=== Your goal ===
Your copy should run exactly from the line containing "Where should I" to the last line of the entries below, and it should include no pictures.

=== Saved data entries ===

□ □ □

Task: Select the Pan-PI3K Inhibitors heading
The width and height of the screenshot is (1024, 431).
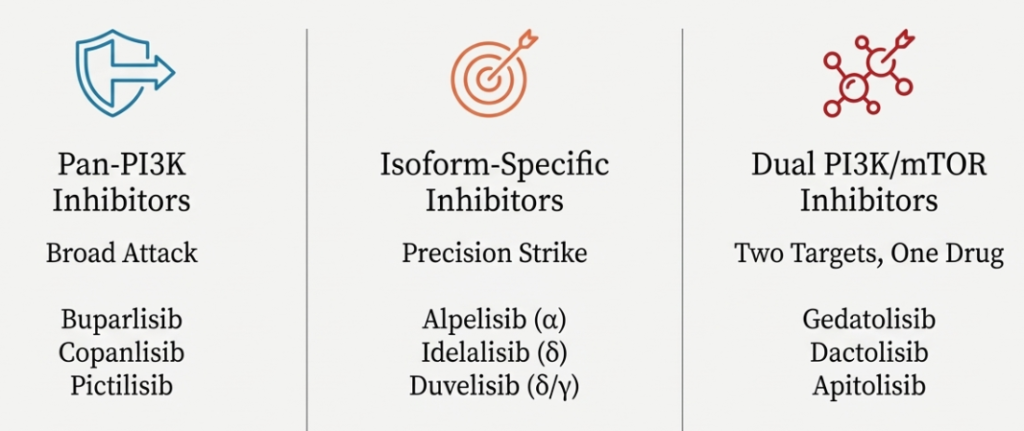Action: tap(122, 181)
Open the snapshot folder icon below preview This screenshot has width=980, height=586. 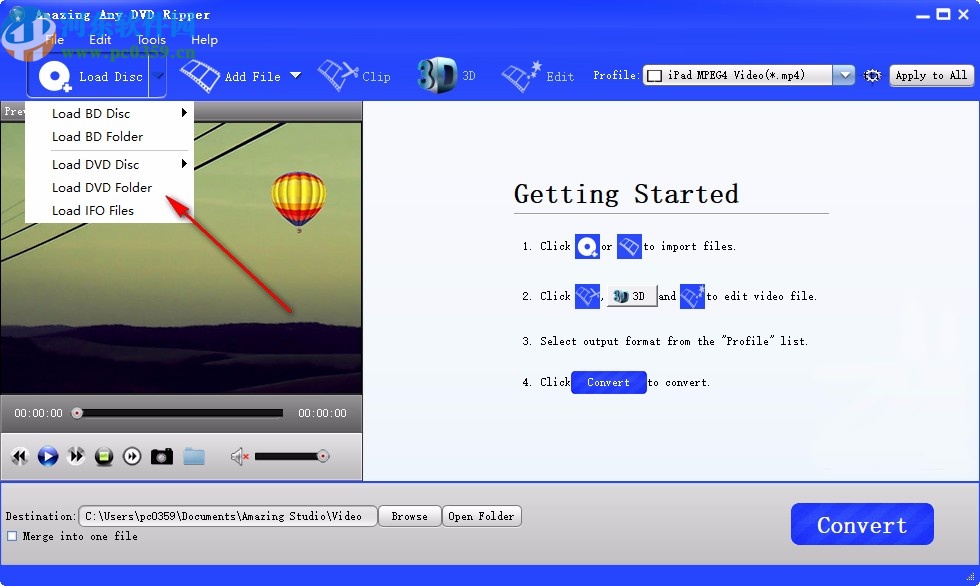(195, 456)
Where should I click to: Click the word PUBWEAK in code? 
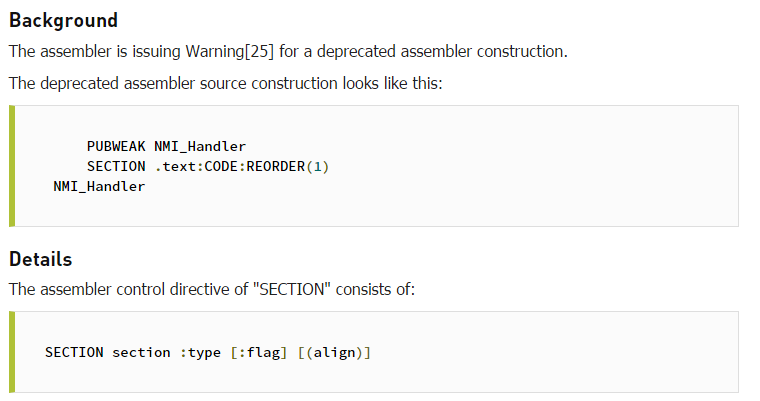[x=116, y=146]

□ □ □

=== Solution to the exercise ===
Where should I click to: Click the word PUBWEAK in code? 
[x=116, y=146]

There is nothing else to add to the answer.